Data supplied:

========================================

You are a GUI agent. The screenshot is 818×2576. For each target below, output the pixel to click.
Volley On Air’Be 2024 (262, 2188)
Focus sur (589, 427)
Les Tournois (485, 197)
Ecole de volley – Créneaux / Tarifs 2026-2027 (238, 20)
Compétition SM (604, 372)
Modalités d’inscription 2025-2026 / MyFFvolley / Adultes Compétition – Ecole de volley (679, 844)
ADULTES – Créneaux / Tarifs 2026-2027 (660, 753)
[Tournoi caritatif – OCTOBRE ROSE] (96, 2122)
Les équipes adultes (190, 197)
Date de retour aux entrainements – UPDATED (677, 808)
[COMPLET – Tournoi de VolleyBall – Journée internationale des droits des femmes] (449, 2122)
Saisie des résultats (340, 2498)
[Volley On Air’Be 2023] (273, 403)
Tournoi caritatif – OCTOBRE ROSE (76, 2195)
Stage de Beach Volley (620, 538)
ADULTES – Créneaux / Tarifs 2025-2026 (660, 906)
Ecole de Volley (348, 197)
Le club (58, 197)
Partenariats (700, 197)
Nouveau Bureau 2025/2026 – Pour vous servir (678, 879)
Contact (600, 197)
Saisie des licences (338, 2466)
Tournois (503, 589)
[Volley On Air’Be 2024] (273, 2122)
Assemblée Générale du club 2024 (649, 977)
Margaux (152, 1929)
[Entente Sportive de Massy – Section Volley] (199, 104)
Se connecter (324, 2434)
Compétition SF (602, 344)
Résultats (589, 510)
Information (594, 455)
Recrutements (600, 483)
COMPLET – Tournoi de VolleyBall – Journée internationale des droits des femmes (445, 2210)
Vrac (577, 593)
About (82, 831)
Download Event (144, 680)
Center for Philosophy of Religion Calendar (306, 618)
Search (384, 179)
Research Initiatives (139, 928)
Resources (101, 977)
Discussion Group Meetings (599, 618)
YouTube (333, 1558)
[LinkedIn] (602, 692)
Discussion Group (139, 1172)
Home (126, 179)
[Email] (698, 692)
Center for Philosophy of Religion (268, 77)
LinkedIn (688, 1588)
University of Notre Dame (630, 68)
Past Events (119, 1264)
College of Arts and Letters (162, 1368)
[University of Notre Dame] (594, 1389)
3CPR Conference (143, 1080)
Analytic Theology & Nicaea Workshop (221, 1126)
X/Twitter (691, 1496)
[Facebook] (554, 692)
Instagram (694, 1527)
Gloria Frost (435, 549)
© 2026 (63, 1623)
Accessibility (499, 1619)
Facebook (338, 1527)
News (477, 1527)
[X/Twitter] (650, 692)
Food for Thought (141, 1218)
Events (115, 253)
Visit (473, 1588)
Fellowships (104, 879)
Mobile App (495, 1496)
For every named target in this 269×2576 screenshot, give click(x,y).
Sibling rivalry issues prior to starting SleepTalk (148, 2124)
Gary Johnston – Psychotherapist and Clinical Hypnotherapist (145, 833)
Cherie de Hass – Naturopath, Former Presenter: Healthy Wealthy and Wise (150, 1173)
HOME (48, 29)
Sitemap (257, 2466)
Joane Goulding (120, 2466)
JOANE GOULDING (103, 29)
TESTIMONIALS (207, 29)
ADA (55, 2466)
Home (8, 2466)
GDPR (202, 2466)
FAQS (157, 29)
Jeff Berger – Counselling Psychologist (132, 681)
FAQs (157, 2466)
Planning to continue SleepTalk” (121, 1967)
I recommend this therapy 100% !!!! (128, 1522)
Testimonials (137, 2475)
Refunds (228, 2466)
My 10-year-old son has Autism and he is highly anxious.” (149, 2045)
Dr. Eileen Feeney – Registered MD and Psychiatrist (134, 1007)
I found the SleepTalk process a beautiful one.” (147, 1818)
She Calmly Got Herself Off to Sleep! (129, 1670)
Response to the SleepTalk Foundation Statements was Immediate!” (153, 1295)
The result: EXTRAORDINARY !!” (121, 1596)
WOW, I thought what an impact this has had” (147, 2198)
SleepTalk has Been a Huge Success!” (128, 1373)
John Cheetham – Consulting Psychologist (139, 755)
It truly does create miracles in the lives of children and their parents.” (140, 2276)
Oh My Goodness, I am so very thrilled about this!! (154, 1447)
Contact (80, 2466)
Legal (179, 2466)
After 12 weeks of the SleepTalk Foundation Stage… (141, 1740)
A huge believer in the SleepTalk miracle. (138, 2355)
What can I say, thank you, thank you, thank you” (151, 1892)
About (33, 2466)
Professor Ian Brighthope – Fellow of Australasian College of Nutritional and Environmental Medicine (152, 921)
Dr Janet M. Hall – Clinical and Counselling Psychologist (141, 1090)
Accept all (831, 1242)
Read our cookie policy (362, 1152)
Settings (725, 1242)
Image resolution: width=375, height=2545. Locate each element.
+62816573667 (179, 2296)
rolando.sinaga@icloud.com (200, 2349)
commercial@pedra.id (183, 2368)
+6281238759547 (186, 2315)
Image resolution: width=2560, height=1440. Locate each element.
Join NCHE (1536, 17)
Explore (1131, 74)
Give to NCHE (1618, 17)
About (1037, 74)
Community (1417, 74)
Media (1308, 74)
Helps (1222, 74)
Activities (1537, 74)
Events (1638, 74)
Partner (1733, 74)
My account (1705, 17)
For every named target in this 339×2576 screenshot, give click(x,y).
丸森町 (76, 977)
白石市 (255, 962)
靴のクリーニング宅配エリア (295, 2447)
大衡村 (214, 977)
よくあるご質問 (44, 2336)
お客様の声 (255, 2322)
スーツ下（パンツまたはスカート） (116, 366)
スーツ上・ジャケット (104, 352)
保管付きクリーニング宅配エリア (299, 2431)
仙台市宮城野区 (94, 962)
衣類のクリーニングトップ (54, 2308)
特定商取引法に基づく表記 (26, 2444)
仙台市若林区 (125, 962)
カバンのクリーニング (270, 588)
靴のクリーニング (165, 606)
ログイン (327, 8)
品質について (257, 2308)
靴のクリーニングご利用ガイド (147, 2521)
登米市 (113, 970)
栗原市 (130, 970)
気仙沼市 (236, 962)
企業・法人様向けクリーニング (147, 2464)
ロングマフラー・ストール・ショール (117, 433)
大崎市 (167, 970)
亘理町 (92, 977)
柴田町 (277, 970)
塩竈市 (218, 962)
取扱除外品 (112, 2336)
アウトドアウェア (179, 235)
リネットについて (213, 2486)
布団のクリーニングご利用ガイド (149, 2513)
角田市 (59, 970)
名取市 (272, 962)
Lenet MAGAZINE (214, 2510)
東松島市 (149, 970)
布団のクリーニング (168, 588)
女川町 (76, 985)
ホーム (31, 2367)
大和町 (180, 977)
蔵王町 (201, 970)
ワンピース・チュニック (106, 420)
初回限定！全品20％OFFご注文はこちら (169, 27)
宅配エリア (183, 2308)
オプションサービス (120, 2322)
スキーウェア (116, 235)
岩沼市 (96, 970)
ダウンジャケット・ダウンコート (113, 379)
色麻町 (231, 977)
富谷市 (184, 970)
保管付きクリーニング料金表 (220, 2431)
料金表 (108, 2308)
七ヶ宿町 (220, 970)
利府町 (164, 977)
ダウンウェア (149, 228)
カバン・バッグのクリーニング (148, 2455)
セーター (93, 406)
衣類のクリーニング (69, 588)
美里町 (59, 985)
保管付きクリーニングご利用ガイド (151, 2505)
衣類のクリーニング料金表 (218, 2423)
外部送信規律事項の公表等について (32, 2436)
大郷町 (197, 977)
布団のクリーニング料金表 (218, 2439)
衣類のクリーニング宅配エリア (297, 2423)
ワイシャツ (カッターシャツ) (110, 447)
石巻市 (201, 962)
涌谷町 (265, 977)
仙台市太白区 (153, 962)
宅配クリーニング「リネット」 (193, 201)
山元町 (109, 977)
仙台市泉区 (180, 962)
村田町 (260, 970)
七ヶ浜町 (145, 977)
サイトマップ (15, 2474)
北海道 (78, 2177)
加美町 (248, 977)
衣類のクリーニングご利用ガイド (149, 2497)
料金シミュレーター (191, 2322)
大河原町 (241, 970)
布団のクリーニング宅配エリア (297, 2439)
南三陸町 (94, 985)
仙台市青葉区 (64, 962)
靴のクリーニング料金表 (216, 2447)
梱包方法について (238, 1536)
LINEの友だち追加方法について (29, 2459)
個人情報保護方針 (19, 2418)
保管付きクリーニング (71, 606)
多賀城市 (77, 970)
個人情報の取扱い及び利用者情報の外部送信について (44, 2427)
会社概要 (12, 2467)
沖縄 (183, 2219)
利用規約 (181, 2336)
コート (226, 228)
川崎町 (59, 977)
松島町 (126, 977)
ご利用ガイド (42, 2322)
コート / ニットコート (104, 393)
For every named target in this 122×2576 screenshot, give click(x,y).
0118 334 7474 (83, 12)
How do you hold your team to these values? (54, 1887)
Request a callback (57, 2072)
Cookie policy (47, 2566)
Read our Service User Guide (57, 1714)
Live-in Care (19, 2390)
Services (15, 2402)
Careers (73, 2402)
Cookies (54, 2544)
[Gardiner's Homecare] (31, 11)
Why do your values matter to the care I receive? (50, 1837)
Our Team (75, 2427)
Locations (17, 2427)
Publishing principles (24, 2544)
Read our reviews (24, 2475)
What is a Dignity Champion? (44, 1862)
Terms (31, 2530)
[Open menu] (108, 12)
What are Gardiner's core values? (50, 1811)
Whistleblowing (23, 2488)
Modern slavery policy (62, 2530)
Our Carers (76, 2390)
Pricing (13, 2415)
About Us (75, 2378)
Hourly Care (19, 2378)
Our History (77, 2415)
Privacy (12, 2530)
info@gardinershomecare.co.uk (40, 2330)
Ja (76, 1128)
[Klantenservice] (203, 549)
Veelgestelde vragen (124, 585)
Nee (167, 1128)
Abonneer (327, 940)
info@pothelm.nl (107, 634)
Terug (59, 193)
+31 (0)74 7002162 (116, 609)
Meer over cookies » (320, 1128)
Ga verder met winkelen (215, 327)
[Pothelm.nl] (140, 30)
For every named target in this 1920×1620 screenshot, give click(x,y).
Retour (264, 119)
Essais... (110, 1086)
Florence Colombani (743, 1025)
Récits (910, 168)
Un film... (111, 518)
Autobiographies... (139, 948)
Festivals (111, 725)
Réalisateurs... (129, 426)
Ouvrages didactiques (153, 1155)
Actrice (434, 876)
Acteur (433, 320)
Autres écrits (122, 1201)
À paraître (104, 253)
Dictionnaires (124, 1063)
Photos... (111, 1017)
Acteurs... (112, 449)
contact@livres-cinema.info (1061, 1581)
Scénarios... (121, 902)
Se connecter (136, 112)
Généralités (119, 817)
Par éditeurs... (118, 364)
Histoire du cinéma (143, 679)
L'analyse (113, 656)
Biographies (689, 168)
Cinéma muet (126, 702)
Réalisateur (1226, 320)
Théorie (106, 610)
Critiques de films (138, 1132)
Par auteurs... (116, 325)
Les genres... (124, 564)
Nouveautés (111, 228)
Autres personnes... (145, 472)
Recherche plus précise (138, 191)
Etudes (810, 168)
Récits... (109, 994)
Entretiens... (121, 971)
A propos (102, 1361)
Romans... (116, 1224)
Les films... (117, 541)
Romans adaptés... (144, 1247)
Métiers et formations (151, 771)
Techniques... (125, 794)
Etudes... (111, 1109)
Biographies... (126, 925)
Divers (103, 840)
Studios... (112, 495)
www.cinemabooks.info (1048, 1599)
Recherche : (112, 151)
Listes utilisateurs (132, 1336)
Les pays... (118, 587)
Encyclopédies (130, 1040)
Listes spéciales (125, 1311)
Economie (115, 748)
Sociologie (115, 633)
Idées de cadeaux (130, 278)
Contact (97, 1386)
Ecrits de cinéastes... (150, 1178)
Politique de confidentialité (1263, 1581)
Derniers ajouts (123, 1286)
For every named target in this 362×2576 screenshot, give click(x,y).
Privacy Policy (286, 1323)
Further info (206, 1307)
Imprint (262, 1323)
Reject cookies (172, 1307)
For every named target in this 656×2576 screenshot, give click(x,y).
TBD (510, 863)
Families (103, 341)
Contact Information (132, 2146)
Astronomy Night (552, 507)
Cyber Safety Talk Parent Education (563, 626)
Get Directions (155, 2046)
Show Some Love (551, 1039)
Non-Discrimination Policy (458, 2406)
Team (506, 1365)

========================================

Your instructions:
Given the records above, return exactly the lines starting at the line containing "Fellowships (104, 879)" and ending at the line containing "Gary Johnston –", including both.

Answer to the problem:
Fellowships (104, 879)
Mobile App (495, 1496)
For every named target in this 269×2576 screenshot, give click(x,y).
Sibling rivalry issues prior to starting SleepTalk (148, 2124)
Gary Johnston – Psychotherapist and Clinical Hypnotherapist (145, 833)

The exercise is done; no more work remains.